AMA Almudevar A. Nasopharyngeal Bacterial Interactions in Children. Emerging Infectious Diseases. 2014;20(2):339-340. doi:10.3201/eid2002.131701.
APA Almudevar, A. (2014). Nasopharyngeal Bacterial Interactions in Children. Emerging Infectious Diseases, 20(2), 339-340.

In Response: The point made by Suzuki et al. (1) is an interesting one, but it is not directly relevant to our conclusions (2). To summarize, given bacterium 1 and bacterium 2, suppose OR[pop] is the odds ratio (OR) between bacterium 1 and bacterium 2 in the population. If r[c] and r[n] are the risk of enrollment among colonization-positive and colonization-negative children, respectively, then OR[case] = (r[n]/r[c])OR[pop], so that OR[case] <1 can be attributed to a higher risk among colonized children.

The underlying assumption of the analysis is that enrollment risk is constant for both bacteria (alone or in combination). In fact, differential risk does exist, and it cannot be separated from the issue of the relative aggressiveness of the bacterium. This can be seen by considering the ORs in the Table.

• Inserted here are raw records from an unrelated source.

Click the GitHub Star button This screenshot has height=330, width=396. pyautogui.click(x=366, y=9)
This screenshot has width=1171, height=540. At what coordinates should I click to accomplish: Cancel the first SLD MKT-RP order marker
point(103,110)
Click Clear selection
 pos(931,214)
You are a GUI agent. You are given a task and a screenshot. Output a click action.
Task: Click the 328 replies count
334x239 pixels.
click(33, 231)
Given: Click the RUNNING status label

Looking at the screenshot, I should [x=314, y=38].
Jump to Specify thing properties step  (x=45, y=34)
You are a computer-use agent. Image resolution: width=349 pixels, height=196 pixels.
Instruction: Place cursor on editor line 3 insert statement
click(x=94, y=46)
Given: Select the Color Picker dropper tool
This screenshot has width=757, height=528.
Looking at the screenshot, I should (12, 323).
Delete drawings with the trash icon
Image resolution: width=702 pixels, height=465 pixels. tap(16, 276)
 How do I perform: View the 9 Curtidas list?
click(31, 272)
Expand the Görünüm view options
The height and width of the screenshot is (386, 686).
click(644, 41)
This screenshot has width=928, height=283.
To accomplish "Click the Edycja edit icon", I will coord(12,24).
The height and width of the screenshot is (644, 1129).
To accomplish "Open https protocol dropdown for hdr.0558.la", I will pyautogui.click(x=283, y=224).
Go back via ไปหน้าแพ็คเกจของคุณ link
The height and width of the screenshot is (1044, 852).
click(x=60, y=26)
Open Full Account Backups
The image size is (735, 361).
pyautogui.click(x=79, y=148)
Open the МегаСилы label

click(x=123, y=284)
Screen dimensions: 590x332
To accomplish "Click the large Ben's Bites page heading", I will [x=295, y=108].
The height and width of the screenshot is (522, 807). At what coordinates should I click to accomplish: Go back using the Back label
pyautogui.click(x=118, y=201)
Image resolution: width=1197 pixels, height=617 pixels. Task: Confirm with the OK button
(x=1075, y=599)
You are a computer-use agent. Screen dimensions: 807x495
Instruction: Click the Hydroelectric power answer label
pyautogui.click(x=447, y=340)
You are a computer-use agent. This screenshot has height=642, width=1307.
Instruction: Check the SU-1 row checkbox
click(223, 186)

When we compared the ORs between bacteria pairs for all subjects and children with acute otitis media (AOM), we found a large decrease for pairs involving nontypeable Haemophilus influenzae (NTHi), in contrast to the remaining pair, Streptococcus pneumoniae/ Moraxella catarrhailis (Spn/Mcat). We do not believe that these values are explainable by the effect described by Suzuki et al., especially when (as is done in that analysis) we assume a colonization-positive risk of enrollment r[c] that is independent of bacterium distribution. We also point out that these estimates are instructive, but not sufficient, because each pairwise comparison may depend on interactions with the third bacterium. We therefore used a statistical model (2,3) that permits the isolation of third-order effects by modeling co-occurrence rates of 2 bacteria while controlling for a third. This allowed us to reach our conclusion, which is primarily concerned with the specific role played by NTHi, and follows from the existence of a pattern in the reported ORs, rather than the absolute value of any single OR.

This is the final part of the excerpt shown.